== Description of the task ==
Working from the entries that follow, retype each one without any alteration.
Source data: Begin
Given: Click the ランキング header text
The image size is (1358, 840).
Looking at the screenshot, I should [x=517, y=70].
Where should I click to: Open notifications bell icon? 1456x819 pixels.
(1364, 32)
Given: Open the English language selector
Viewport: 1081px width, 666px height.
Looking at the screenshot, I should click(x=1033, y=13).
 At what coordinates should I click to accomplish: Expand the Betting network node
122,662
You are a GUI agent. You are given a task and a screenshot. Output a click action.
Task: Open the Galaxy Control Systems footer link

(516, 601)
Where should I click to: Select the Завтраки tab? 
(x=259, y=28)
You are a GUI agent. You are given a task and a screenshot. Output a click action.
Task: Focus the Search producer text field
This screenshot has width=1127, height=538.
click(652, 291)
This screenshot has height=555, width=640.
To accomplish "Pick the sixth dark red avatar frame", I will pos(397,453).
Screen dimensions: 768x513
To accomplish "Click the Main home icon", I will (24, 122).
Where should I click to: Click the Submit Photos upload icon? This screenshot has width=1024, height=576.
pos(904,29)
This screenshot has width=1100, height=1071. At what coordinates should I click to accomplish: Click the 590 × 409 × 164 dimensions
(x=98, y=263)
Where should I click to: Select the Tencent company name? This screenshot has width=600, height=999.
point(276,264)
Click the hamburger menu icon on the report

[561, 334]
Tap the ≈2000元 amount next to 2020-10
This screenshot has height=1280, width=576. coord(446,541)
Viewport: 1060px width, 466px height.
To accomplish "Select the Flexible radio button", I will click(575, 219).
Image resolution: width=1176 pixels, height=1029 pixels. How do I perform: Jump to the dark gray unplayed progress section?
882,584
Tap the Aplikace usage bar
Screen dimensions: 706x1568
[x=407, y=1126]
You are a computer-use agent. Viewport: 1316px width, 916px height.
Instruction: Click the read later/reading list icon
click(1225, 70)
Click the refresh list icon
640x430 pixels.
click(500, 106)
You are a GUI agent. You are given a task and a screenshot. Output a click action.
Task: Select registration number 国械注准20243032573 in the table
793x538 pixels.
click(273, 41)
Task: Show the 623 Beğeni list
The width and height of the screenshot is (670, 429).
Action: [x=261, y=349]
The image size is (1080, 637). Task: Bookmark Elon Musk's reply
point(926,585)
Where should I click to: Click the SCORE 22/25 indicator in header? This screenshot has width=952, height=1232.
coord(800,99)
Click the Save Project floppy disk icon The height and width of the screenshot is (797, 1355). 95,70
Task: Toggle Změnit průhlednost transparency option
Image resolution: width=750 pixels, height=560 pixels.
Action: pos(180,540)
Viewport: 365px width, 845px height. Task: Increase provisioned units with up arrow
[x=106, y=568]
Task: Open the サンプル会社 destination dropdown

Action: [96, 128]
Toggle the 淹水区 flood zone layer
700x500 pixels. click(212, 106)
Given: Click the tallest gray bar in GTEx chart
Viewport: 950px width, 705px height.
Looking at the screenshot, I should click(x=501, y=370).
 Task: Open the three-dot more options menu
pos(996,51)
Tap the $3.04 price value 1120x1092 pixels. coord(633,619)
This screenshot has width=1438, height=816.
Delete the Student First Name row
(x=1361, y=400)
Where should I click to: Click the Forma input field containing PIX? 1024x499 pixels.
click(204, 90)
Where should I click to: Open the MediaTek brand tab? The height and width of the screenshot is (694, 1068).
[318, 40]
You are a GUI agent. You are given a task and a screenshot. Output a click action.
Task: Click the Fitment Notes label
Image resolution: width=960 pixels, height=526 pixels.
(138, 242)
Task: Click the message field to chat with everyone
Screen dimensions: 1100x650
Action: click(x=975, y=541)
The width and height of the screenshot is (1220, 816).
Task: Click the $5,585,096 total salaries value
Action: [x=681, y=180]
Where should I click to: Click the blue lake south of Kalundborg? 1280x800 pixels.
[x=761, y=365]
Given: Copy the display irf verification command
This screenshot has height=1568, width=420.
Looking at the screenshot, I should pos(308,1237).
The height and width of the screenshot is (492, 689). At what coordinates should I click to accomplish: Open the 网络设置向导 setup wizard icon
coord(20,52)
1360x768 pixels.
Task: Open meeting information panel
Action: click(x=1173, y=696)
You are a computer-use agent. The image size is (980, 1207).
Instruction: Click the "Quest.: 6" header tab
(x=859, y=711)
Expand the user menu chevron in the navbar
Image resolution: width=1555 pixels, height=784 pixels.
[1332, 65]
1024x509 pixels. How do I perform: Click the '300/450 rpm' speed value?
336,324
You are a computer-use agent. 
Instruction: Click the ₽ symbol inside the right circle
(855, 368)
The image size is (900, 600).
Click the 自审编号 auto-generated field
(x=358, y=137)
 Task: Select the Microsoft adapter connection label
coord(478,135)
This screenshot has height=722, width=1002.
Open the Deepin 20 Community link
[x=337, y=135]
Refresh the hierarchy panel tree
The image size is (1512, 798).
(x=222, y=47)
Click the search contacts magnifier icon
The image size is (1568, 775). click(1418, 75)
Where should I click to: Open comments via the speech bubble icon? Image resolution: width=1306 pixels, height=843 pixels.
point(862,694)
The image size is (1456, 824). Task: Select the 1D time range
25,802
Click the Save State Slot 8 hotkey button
Source data: End
== Solution ==
Given: Click the ランキング header text
The image size is (1358, 840).
Looking at the screenshot, I should [x=517, y=70].
Where should I click to: Open notifications bell icon? 1456x819 pixels.
(1364, 32)
Given: Open the English language selector
Viewport: 1081px width, 666px height.
Looking at the screenshot, I should click(x=1033, y=13).
 At what coordinates should I click to accomplish: Expand the Betting network node
122,662
You are a GUI agent. You are given a task and a screenshot. Output a click action.
Task: Open the Galaxy Control Systems footer link

(516, 601)
Where should I click to: Select the Завтраки tab? 
(x=259, y=28)
You are a GUI agent. You are given a task and a screenshot. Output a click action.
Task: Focus the Search producer text field
This screenshot has width=1127, height=538.
click(652, 291)
This screenshot has height=555, width=640.
To accomplish "Pick the sixth dark red avatar frame", I will pos(397,453).
Screen dimensions: 768x513
To accomplish "Click the Main home icon", I will (24, 122).
Where should I click to: Click the Submit Photos upload icon? This screenshot has width=1024, height=576.
pos(904,29)
This screenshot has width=1100, height=1071. At what coordinates should I click to accomplish: Click the 590 × 409 × 164 dimensions
(x=98, y=263)
Where should I click to: Select the Tencent company name? This screenshot has width=600, height=999.
point(276,264)
Click the hamburger menu icon on the report

[561, 334]
Tap the ≈2000元 amount next to 2020-10
This screenshot has height=1280, width=576. coord(446,541)
Viewport: 1060px width, 466px height.
To accomplish "Select the Flexible radio button", I will click(575, 219).
Image resolution: width=1176 pixels, height=1029 pixels. How do I perform: Jump to the dark gray unplayed progress section?
882,584
Tap the Aplikace usage bar
Screen dimensions: 706x1568
[x=407, y=1126]
You are a computer-use agent. Viewport: 1316px width, 916px height.
Instruction: Click the read later/reading list icon
click(1225, 70)
Click the refresh list icon
640x430 pixels.
click(500, 106)
You are a GUI agent. You are given a task and a screenshot. Output a click action.
Task: Select registration number 国械注准20243032573 in the table
793x538 pixels.
click(273, 41)
Task: Show the 623 Beğeni list
The width and height of the screenshot is (670, 429).
Action: [x=261, y=349]
The image size is (1080, 637). Task: Bookmark Elon Musk's reply
point(926,585)
Where should I click to: Click the SCORE 22/25 indicator in header? This screenshot has width=952, height=1232.
coord(800,99)
Click the Save Project floppy disk icon The height and width of the screenshot is (797, 1355). 95,70
Task: Toggle Změnit průhlednost transparency option
Image resolution: width=750 pixels, height=560 pixels.
Action: pos(180,540)
Viewport: 365px width, 845px height. Task: Increase provisioned units with up arrow
[x=106, y=568]
Task: Open the サンプル会社 destination dropdown

Action: [96, 128]
Toggle the 淹水区 flood zone layer
700x500 pixels. click(212, 106)
Given: Click the tallest gray bar in GTEx chart
Viewport: 950px width, 705px height.
Looking at the screenshot, I should click(x=501, y=370).
 Task: Open the three-dot more options menu
pos(996,51)
Tap the $3.04 price value 1120x1092 pixels. coord(633,619)
This screenshot has width=1438, height=816.
Delete the Student First Name row
(x=1361, y=400)
Where should I click to: Click the Forma input field containing PIX? 1024x499 pixels.
click(204, 90)
Where should I click to: Open the MediaTek brand tab? The height and width of the screenshot is (694, 1068).
[318, 40]
You are a GUI agent. You are given a task and a screenshot. Output a click action.
Task: Click the Fitment Notes label
Image resolution: width=960 pixels, height=526 pixels.
(138, 242)
Task: Click the message field to chat with everyone
Screen dimensions: 1100x650
Action: click(x=975, y=541)
The width and height of the screenshot is (1220, 816).
Task: Click the $5,585,096 total salaries value
Action: [x=681, y=180]
Where should I click to: Click the blue lake south of Kalundborg? 1280x800 pixels.
[x=761, y=365]
Given: Copy the display irf verification command
This screenshot has height=1568, width=420.
Looking at the screenshot, I should pos(308,1237).
The height and width of the screenshot is (492, 689). At what coordinates should I click to accomplish: Open the 网络设置向导 setup wizard icon
coord(20,52)
1360x768 pixels.
Task: Open meeting information panel
Action: click(x=1173, y=696)
You are a computer-use agent. The image size is (980, 1207).
Instruction: Click the "Quest.: 6" header tab
(x=859, y=711)
Expand the user menu chevron in the navbar
Image resolution: width=1555 pixels, height=784 pixels.
[1332, 65]
1024x509 pixels. How do I perform: Click the '300/450 rpm' speed value?
336,324
You are a computer-use agent. 
Instruction: Click the ₽ symbol inside the right circle
(855, 368)
The image size is (900, 600).
Click the 自审编号 auto-generated field
(x=358, y=137)
 Task: Select the Microsoft adapter connection label
coord(478,135)
This screenshot has height=722, width=1002.
Open the Deepin 20 Community link
[x=337, y=135]
Refresh the hierarchy panel tree
The image size is (1512, 798).
(x=222, y=47)
Click the search contacts magnifier icon
The image size is (1568, 775). click(1418, 75)
Where should I click to: Open comments via the speech bubble icon? Image resolution: width=1306 pixels, height=843 pixels.
point(862,694)
The image size is (1456, 824). Task: Select the 1D time range
25,802
Click the Save State Slot 8 hotkey button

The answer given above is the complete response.